O MPPB pede ainda, em sede liminar, que o Município de Cabedelo seja ordenado expressamente a se abster de conceder certidão de conclusão de obra (“Habite-se”), alvará de funcionamento ou licença de ocupação para o empreendimento, sob pena de multa diária de R$ 50 mil, além da expedição de ofício ao Cartório de Registro de Imóveis de Cabedelo para averbação do embargo e das restrições de comercialização na matrícula mãe do imóvel (terreno do empreendimento).

Investigação

A ação civil pública é um desdobramento do Procedimento 001.2025.111271, instaurado na Promotoria de Justiça, partir de comunicação da Secretaria de Controle do Uso e Ocupação do Solo de Cabedelo (Secos), para apurar a regularidade urbanístico-edilícia do empreendimento “Edifício DVA Cabedelo Beira Mar”, de responsabilidade da DVA Construtora e Incorporadora Ltda., devido à  recusa inicial da construtora em permitir a realização de medição técnica destinada a verificar o gabarito de altura da edificação.

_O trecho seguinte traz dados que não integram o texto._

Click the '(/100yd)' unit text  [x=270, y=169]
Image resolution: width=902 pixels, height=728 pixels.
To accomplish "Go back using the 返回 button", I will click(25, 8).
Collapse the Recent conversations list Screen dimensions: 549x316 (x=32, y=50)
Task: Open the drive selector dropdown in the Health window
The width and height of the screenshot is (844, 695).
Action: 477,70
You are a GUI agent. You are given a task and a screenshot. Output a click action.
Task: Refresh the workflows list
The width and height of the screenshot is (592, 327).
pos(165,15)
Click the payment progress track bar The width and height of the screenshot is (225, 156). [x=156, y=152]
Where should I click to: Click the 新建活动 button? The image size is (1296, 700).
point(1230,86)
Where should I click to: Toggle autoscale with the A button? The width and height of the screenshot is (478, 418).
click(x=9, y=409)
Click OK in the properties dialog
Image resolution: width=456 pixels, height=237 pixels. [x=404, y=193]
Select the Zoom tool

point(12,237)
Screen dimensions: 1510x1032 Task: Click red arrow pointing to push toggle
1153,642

Segundo o promotor de Justiça, foi constatado, por meio de vistoria realizada em maio deste ano pelo Núcleo de Atividade Técnica do MPPB, que o Município atestou indevidamente a regularidade da obra e cometeu “um erro metodológico e cartográfico crasso” no licenciamento e na fiscalização do empreendimento.

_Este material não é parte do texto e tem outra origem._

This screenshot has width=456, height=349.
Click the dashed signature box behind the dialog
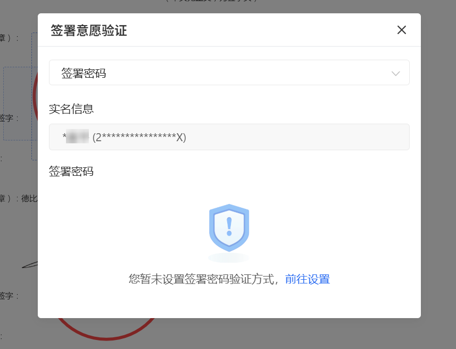[20, 103]
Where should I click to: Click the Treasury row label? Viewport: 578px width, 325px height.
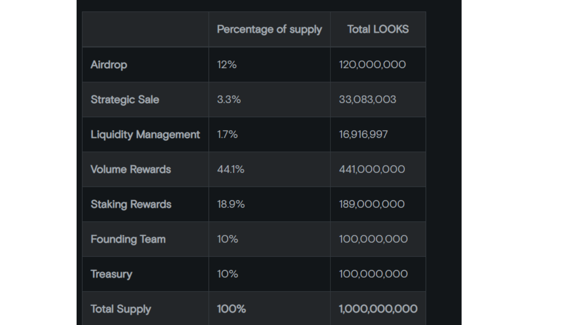click(x=111, y=274)
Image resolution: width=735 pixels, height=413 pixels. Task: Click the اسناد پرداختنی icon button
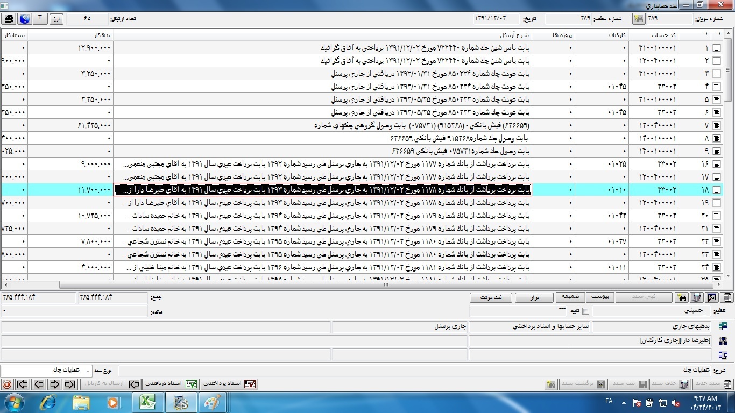(x=230, y=384)
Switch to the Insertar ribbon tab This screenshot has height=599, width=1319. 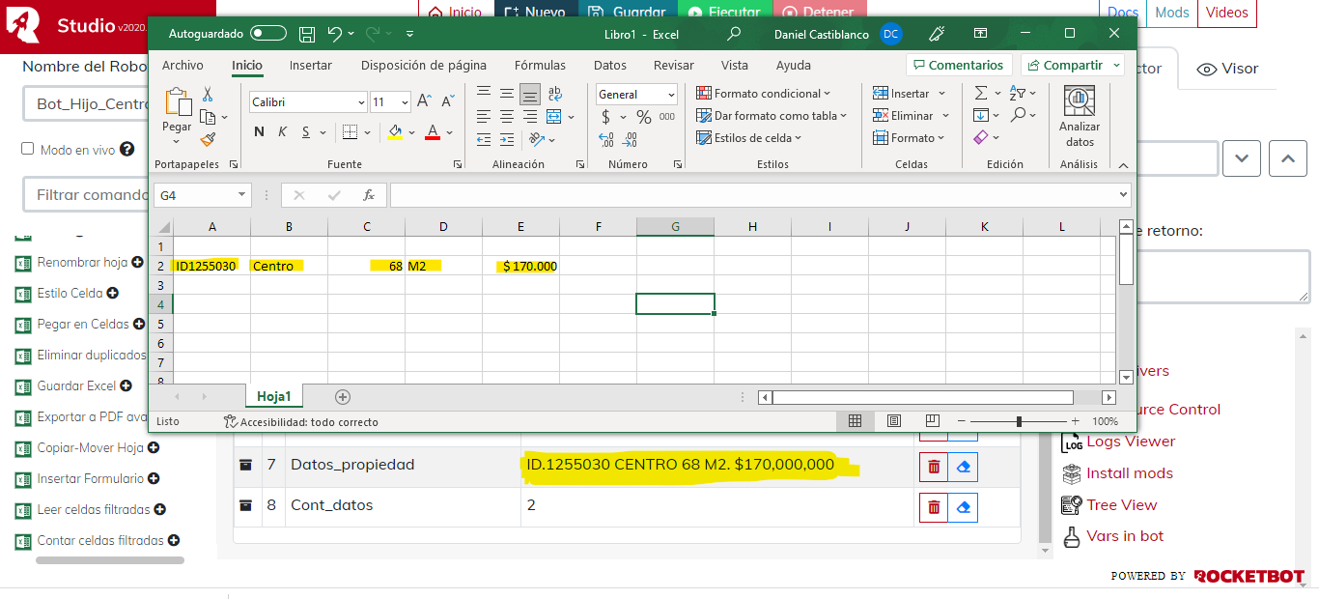coord(310,66)
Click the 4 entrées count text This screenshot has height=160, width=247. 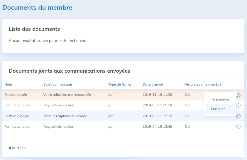[17, 148]
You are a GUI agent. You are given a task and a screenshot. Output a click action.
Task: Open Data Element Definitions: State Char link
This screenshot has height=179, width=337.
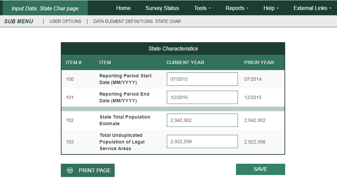pyautogui.click(x=137, y=21)
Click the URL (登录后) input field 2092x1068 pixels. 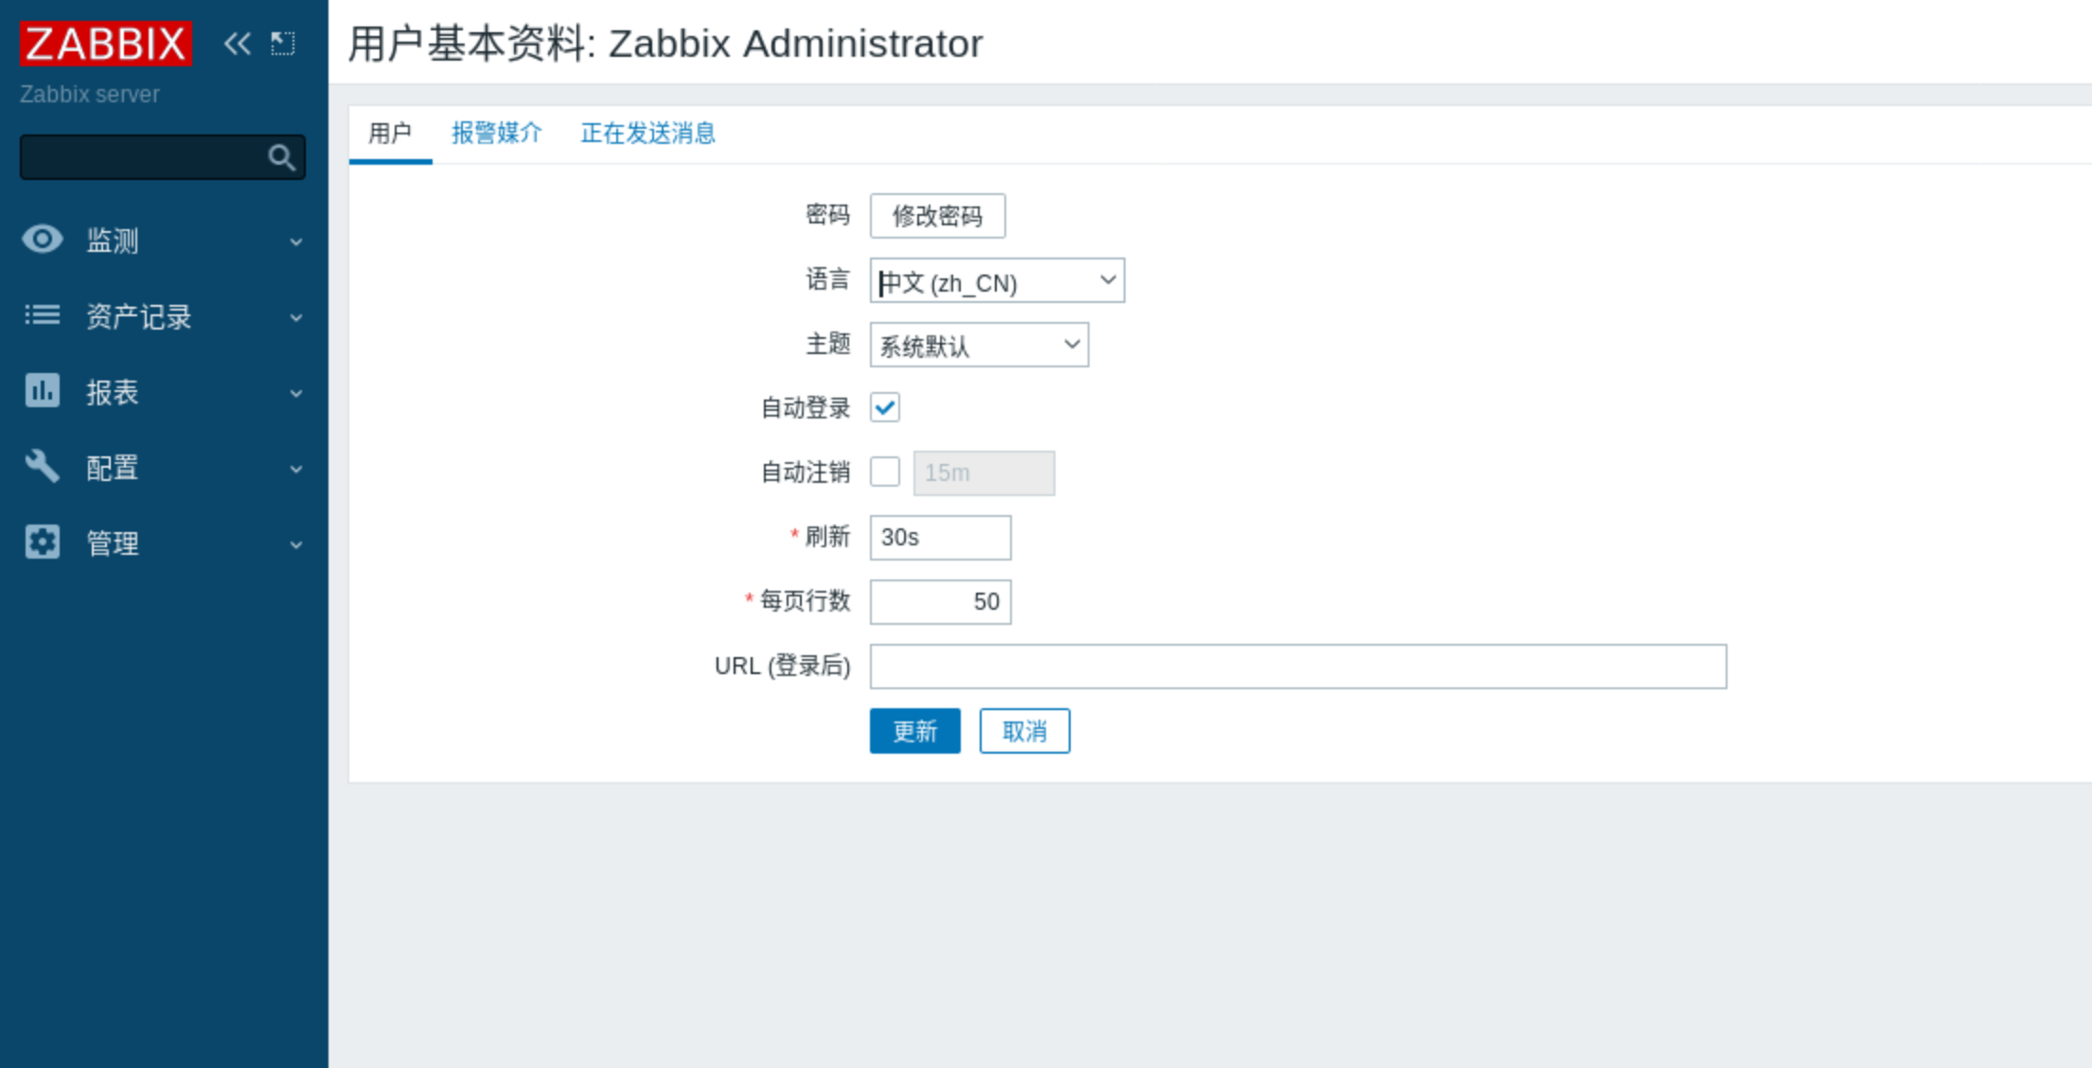tap(1297, 667)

“Foi constatado que a edificação erguida pela construtora ré excede flagrantemente os limites do gabarito urbanístico legal da orla marítima de Cabedelo, ultrapassando em 7,787 metros a altura máxima permitida para a 1ª faixa e em 5,307 metros a altura máxima para a 2ª faixa. O impacto negativo gerado pela conduta dos réus é profundo e cumulativo, afetando a circulação microclimática dos ventos, projetando sombreamento excessivo na praia e desvalorizando o patrimônio paisagístico da cidade, em área litorânea de altíssima valorização comercial e apelo turístico. A gravidade da situação exige a responsabilização solidária dos envolvidos e a concessão de provimento urgente para estancar as atividades comerciais e impedir a entrega das chaves a terceiros”, argumenta o promotor de Justiça.

Pedidos

Na ação, o MPPB também requer a confirmação definitiva da tutela de urgência com o julgamento de total procedência do pedido, declarando a nulidade dos atos de licenciamento e aprovação de projeto que enquadraram ilegalmente o empreendimento no “3º trecho”.

Pede ainda a condenação solidária dos réus na obrigação de fazer e desfazer consistente na demolição e readequação física das estruturas construídas em excesso ao gabarito legal aplicável, providenciando a remoção e destinação ambientalmente adequada de todos os entulhos gerados, no prazo de 180 dias, sob pena de multa diária de R$ 50 mil.

Pugna também pela condenação solidária do Município e da Construtora ao pagamento de indenização pecuniária correspondente aos danos urbanísticos e paisagísticos de caráter residual ou temporário sofridos pela orla marítima até a efetiva readequação do prédio, cujo montante deverá ser apurado por meio de liquidação de sentença por arbitramento; bem como a condenação solidária dos demandados ao pagamento de indenização por danos morais coletivos no valor de R$ 5 milhões, de modo a satisfazer o caráter punitivo, pedagógico e dissuasório da medida, destinando-se a verba arrecadada ao Fundo de Defesa dos Direitos Difusos (FDD-PB).